____ EXERCISE PASSAGE
involved in my fifth recruitment campaign since September, three of which I’ve been the chair for. always write a cover letter!
keep being exceptionally un-Checksies and checked my portfolio a bunch of times because I’m close to a number that I’m excited about. this Monevator article is a whole set of good reasons Not To Check…but also to pay attention to milestones. after some chat with Rod where we worked out a bunch of ways I could cheat my usual measures and actually be at this milestone (including: “what if I sell loads of stuff on eBay in December so I have an extra £600 to put into Vanguard this month?”), we concluded that it’s all well and good to want to hit targets and so on, but ultimately, stick with good habits, pat self on the back, carry on. yes! it’s the obvious conclusion: do nothing jazzy, keep going.
omg Freddie Ljungberg
excellent piece on growth loops shared by Tanya Cordrey, yes I’m linking to the tweet not to the post for proper attribution. it’s easy to lose sight / track of techniques used to build and think about product development from inside govt, because…well, it’s different, innit?
the hidden insight this week (which I’ve only found through writing this) is around compulsive checking of things: portfolios, feeds, Arsenal news. might turn my phone off. bye!
had my last Italian lesson before my teacher goes and has a baby and takes a bit of time off. unprompted, she told me that I am her best student. well maybe tied with someone else but they do loads of homework. obviously I was delighted, and then I suddenly worried that I should be doing way more Italian homework than I am. story of my life.
when the news broke about Spurs firing Poch and recruiting Mourinho, my godson posted an Instagram story about Spurs being a ‘terrible club’. we’ve not spent loads of time together in the past five years (geography innit) but I like to think me taking him to Arsenal once or twice a season has directly contributed to this mindset and frankly I am proud that I’ve helped him become the upstanding young man he is today.
met some Danes this week. they were thoughtful and interested and they all laughed at my jokes. what if we all moved to Denmark, huh?
________
____ PROVIDED DATA
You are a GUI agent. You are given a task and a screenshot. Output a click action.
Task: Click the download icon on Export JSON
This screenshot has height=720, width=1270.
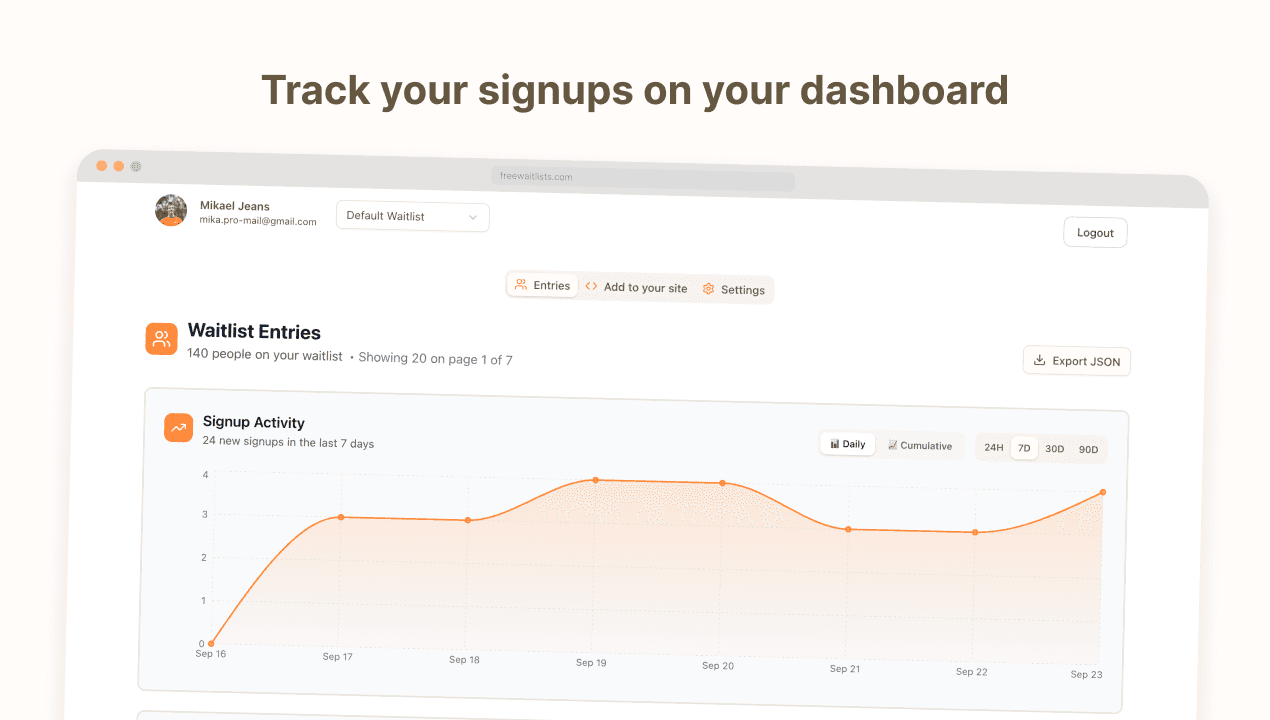point(1037,361)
________
• **LIST OF TASKS**:
- 1) Reproduce word for word the stretch of the personal notes passage from "omg Freddie Ljungberg" through "it’s different, innit?".
- 2) Resume the personal notes passage right after its final sentence and keep it going.
The material has no role here.

• **RESPONSES PER TASK**:
- 1)
omg Freddie Ljungberg
excellent piece on growth loops shared by Tanya Cordrey, yes I’m linking to the tweet not to the post for proper attribution. it’s easy to lose sight / track of techniques used to build and think about product development from inside govt, because…well, it’s different, innit?

- 2)
after a bit of a rough day on Tuesday / let’s be honest maybe a rough few weeks, I messaged Ste, our head of design, to see if he was around for a pint 'soon’, because I felt like a chat with him might help me feel a bit better. his reply: “sure, what about now? see you downstairs in 5 minutes?”. and that is how Stephen and I ended up in the pub at 11.30am on Tuesday. no just kidding, it was 5pm. anyway. fast response + making time at that exact moment = leaders, take note. thanks Ste <3
on Wednesday we ran a user-centred design careers evening for people who are underrepresented in technology. we pulled it together fast (well, Clara did). I did a talk at the end, which was my usual 'take a boring thing like pensions or recruitment and try to explain it in human’. people seemed to appreciate it. I’m keenly aware that this translation of complicated to simple wouldn’t be a necessary thing to do if we made it easy in the first place.
it was very, very lovely to be in the Pilcrow last Friday and see some of my Co-op Digital friends. what a familiar place. the Pilcrow might actually be the pub I’ve spent the most time in ever?! (tight competition with the EDT and the Gowlett I imagine)
the design team went to the Design of the Year exhibition this morning. while I was looking at one of the entries, a man came along with a drill and an orange tag saying 'overall winner’, and proceeded to drill it onto the label.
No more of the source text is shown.